Enricher high CPU utilisation issue

Hi,

I am running a stream-enrich-kinesis in production, after running enricher for fews minutes only my machine hosting enricher goes down due to high CPU utilisation by the enricher.

The CPU utilisation goes beyond 100% many times. Also, I am getting around 200K records but my enricher is able to process only 120K due to which latency is very high in snowplow pipeline.

I am running 8 instances instances of enricher with 2cpu and 8Gi memory and having 16 shards in kinesis.

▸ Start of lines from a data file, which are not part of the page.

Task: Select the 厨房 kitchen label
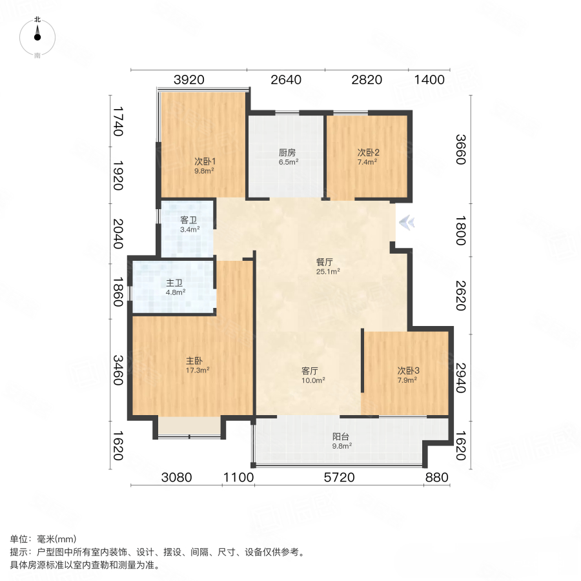[287, 153]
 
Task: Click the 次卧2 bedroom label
[369, 153]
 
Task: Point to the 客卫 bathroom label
[189, 220]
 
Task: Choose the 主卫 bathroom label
[175, 283]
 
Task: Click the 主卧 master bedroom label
[196, 362]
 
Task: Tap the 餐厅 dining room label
[324, 263]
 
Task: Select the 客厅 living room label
[311, 371]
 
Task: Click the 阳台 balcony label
[341, 436]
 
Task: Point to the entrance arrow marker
[407, 223]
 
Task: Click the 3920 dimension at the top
[189, 80]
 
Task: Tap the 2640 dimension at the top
[286, 80]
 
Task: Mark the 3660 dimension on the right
[460, 150]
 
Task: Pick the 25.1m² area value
[328, 272]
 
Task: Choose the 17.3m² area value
[198, 371]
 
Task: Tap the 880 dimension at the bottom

Below is the config of my enricher.

enrich {

  streams {
    appName = "snowplow-enrich"
    sourceSink {
      enabled = kinesis
      region = <>

      threadPoolSize = 10

      aws {
            accessKey = <>
            secretKey = <>
      }
      initialPosition = LATEST
      backoffPolicy {
        minBackoff = 3000
        maxBackoff = 600000
      }
      maxRecords = 10000
    }

    in {
      raw = "snowplow-good"
    }

    out {
      enriched = "snowplow-enriched-good"
      bad = "snowplow-enriched-bad"
      pii = "snowplow-enriched-pii"
      partitionKey = "user_ipaddress"
    }

    buffer {
      byteLimit = 4500000
      recordLimit = 500
      timeLimit = 3000
    }

  }
}

Kindly help me to resolve this issue. Our all uses cases are dependent on snowplow performance only.

Hi @karan,

Welcome to the Snowplow community! Thank you for reporting the issue.

We’re currently investigating what the issue could be, we’ll get back to you once we’ve identified the culprit.

Thanks… Please let me know ASAP my pipelines are dependent on snowplow only.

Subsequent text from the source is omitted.